An insurance company receives premiums upfront and pays claims later. This “collect now, pay later” model leaves it holding large sums of money, called float, that may eventually be needed to pay out insurance claims to customers. However, until that day comes, the insurance company can invest this float for its own benefit. The opportunity Buffett saw from this business model was the ability to access more money to invest beyond what Berkshire’s equity capital alone would permit.

To say that Berkshire’s move into the insurance business was a success would be an understatement. When Berkshire purchased National Indemnity in 1967, it had an insurance float of US$17m. At the end of 2017, Berkshire’s float had grown to US$114.5bn.

berkshire graph

Vice Chairman, Charles Munger, has also played an integral role in Berkshire’s success. Buffett credits Munger with convincing him to move away from his original approach and towards Berkshire’s modern investment strategy - buying wonderful businesses at fair prices. This change became vital as Berkshire’s insurance float started rising at a rapid rate. Finding companies with durable business models, high quality management and attractive growth prospects has been crucial to the company’s success. Examples over the years have included businesses like Coca-Cola, American Express and Gillette. Today, Berkshire is a conglomerate that owns over 80 businesses spanning a diverse range of industries throughout the US, with insurance now just a small part.

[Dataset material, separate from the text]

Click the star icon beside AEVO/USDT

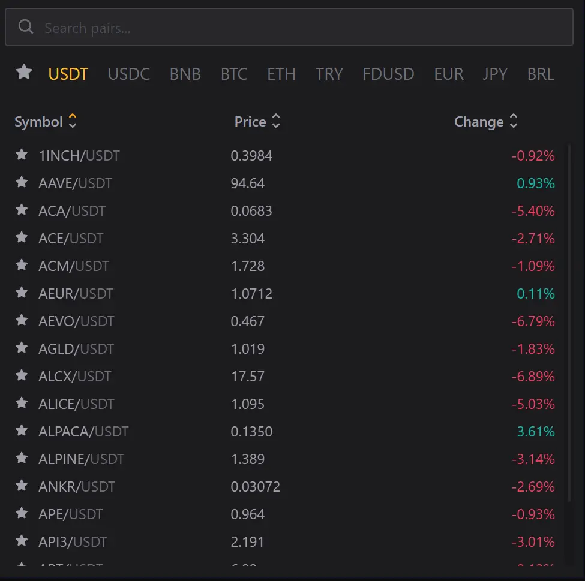click(22, 321)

Every year around 40,000 shareholders descend on Omaha for the company’s annual meeting, commonly referred to as ‘Woodstock for Capitalists’. Held at Omaha’s largest stadium, it includes stalls selling products from many of Berkshire’s businesses.

Berkshire is synonymous with its founder, and a perennial question is what the future will hold when Buffett is no longer at the helm. Succession is an issue Buffett has put considerable time and planning into. He has said there is a detailed, yet top secret, succession plan in place that could be implemented within 24 hours.

The day Buffet elects to step aside, Berkshire loyalists will lament the retirement of one of the world’s greatest investors. However, he and Munger have built a company with a unique philosophy, which will remain an enduring legacy for decades to come.